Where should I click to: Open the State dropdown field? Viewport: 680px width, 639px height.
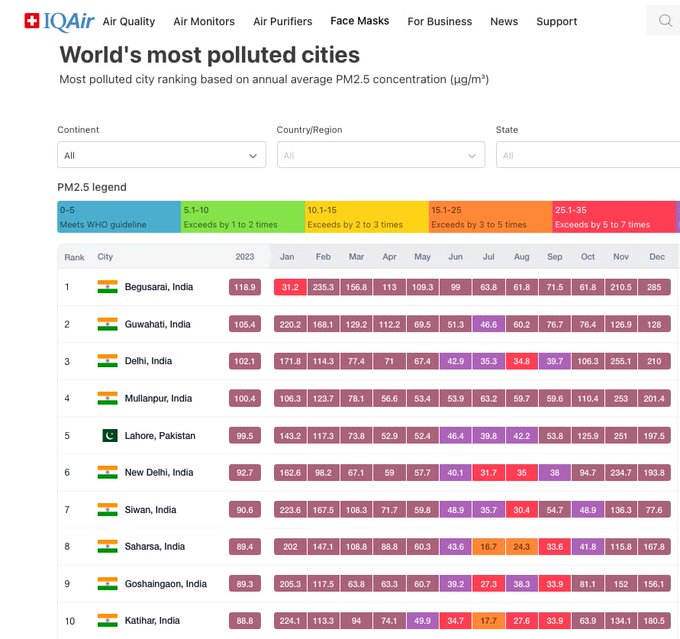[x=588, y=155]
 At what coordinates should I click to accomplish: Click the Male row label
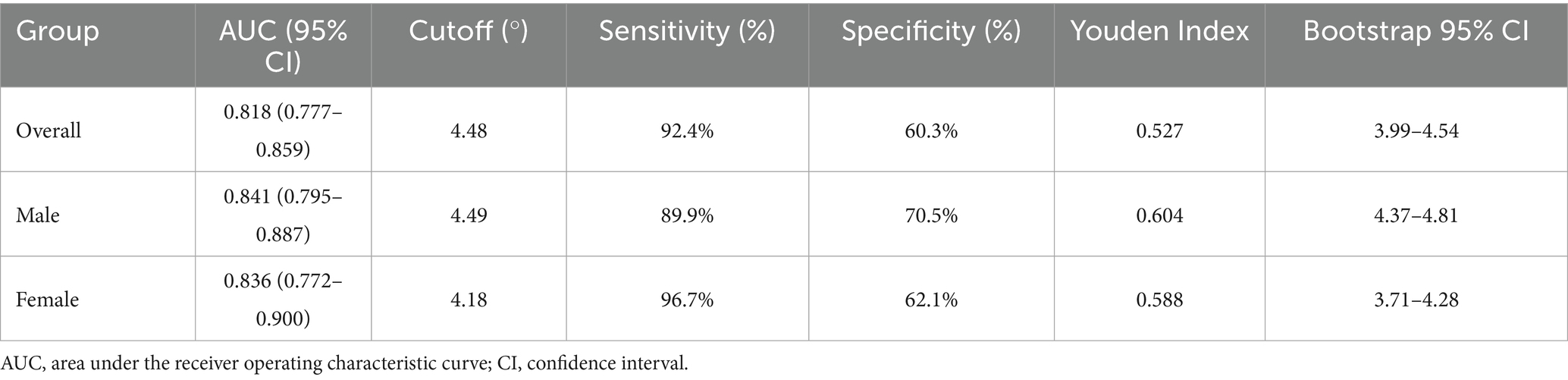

* * *

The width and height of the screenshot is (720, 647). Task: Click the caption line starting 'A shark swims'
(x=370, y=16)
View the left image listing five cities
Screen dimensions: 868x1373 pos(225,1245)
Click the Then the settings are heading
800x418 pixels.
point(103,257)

**Required task**
Copy the lines between the one holding "The width and" and the one holding "point(103,257)", inclusive, with no changes.

**Task output**
The width and height of the screenshot is (720, 647). Task: Click the caption line starting 'A shark swims'
(x=370, y=16)
View the left image listing five cities
Screen dimensions: 868x1373 pos(225,1245)
Click the Then the settings are heading
800x418 pixels.
point(103,257)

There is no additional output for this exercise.